Supposedly snuck into production as an economical commuter, General Motors’ first mid-engine production car delivered a space frame that was loved by enthusiasts and kit-car producers alike because it created a rigid foundation for a driver’s car and an easy foundation to add aftermarket body panels. It was initially available as a notchback with a sleek fastback added midway through 1986’s production run. It’s that fastback style that serves as the basis for this one-off stretched creation.
We had almost forgotten about the 2+2 Fiero concept until we were reminded by this Facebook post from the Midwest Fiero Clubs Region of the Antique Automobile Club of America, which shared a photo of the concept which is now on display at the Pontiac Oakland Automobile Museum in Pontiac.
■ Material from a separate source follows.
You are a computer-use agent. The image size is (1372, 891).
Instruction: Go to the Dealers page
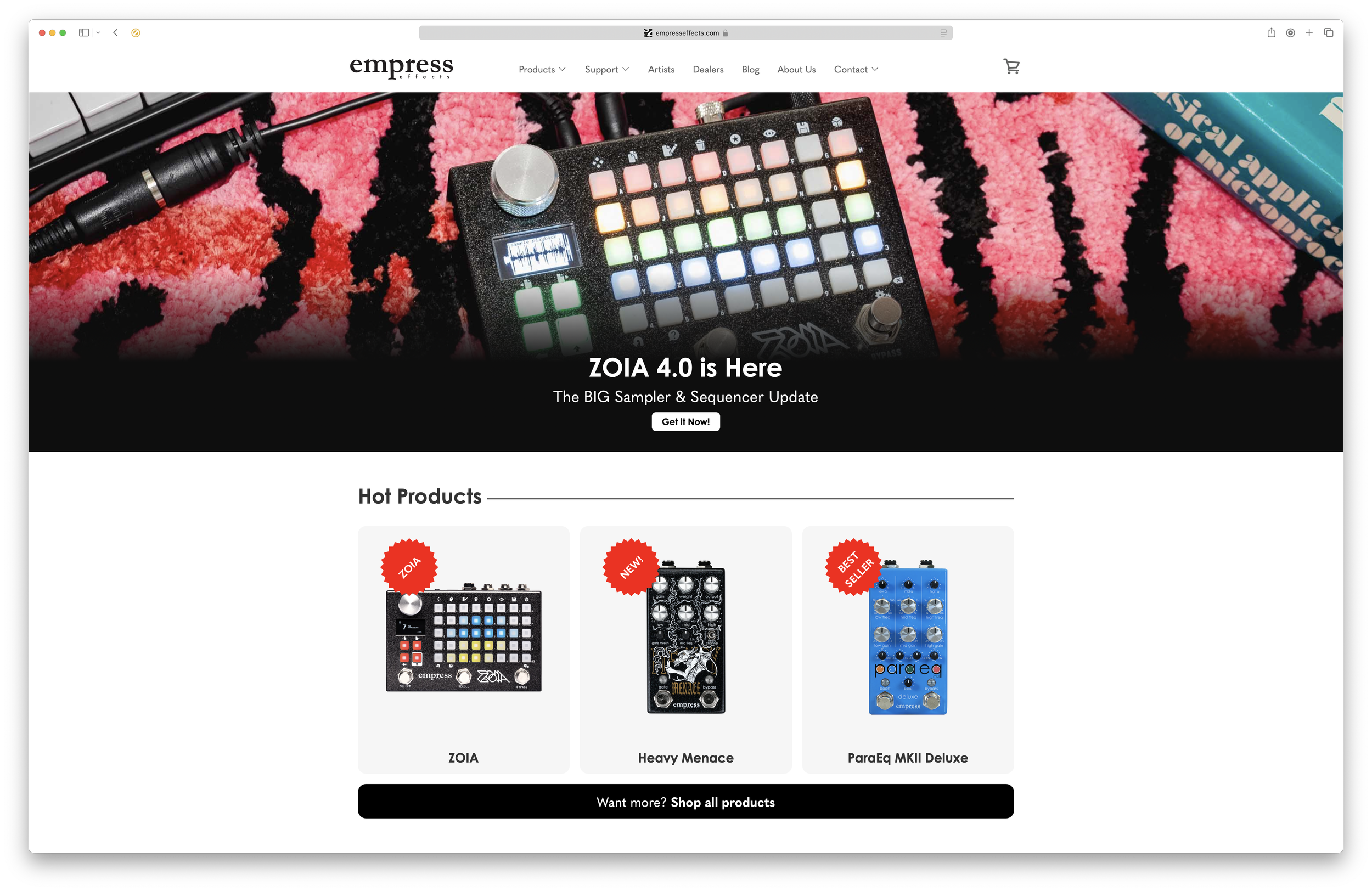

That’s Pontiac, Illinois, not Pontiac, Michigan.
The concept uses the sleek GT as a jumping-off point, stretching the wheelbase to add what are, at best, barely-usable bucket seats. Maybe a small adult or child could have been squeezed into the back seat for short trips, provided their comfort is not a concern. What it would have added, though, is actual room for taller drivers to recline and fit into the compact confines of the cockpit. The little bit of added cargo room wouldn’t have hurt either.
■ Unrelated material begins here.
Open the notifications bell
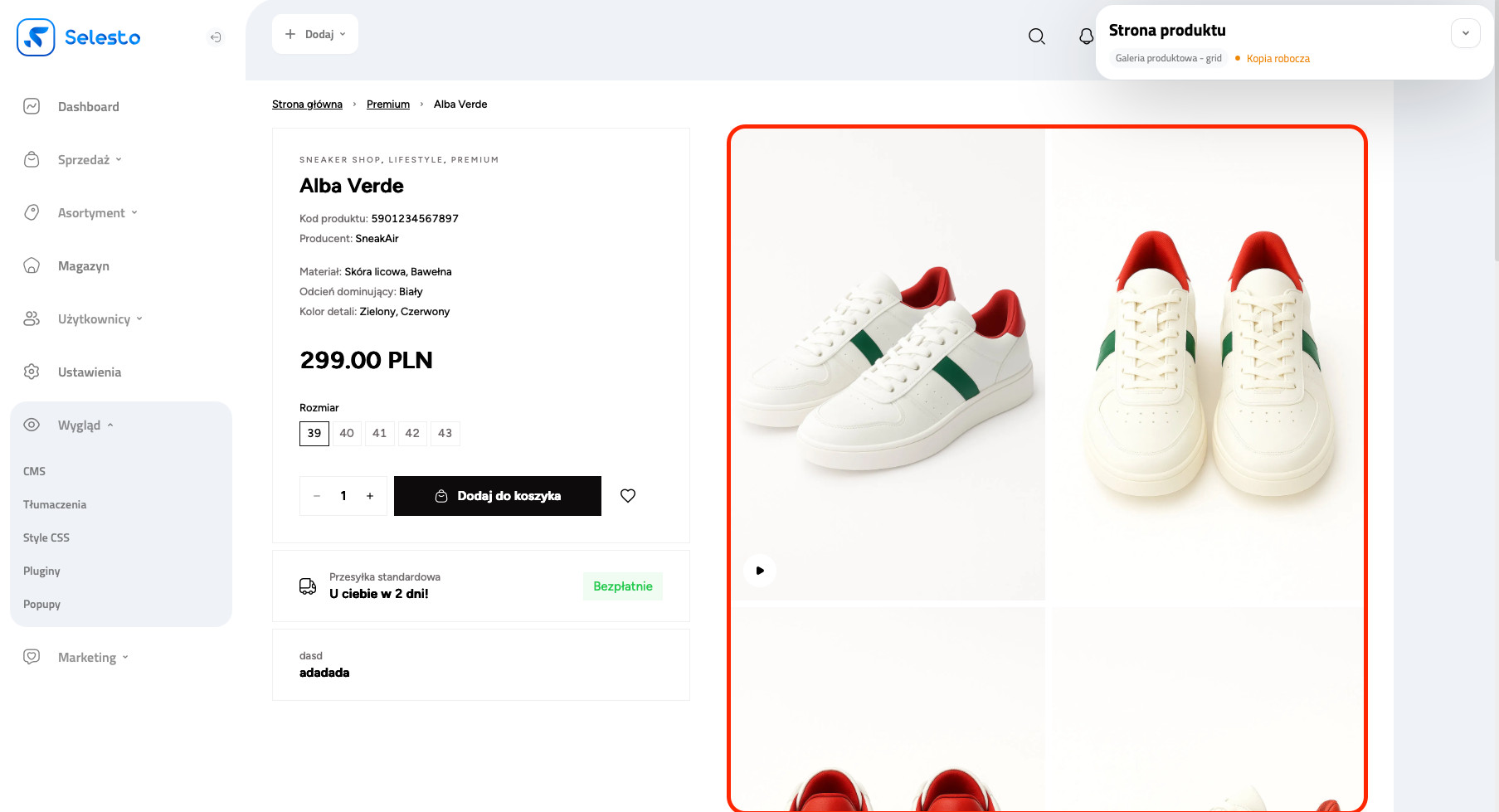The height and width of the screenshot is (812, 1499). [x=1086, y=36]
What’s most surprising about the 2+2 Fiero is that the proportions are amazing. Perhaps I’m biased as an avowed Pontiac fanatic, but the concept seems to take on some hints of Lotus Esprit. Not bad at all. A stretched notchback may have looked like a Ferrari Mondial, so it seems that GM’s designers made the right choice.
Imagine this Fiero, which looks very much like it could have been put into production, in Pontiac showrooms in 1988 with the improved WS6 suspension and a high-output Quad 4 engine producing around 180 horsepower. It sure would beat the wheezy V-6 that served as the “upgrade” to the base Iron Duke four-cylinder. I think the 2+2 could have breathed new life into the Fiero, perhaps long enough for it to get a second generation. We’d also likely have kit cars with much more convincing lines. Since we didn’t get that alternate timeline, the best you can do is visit the Pontiac Oakland Automobile Museum and dream.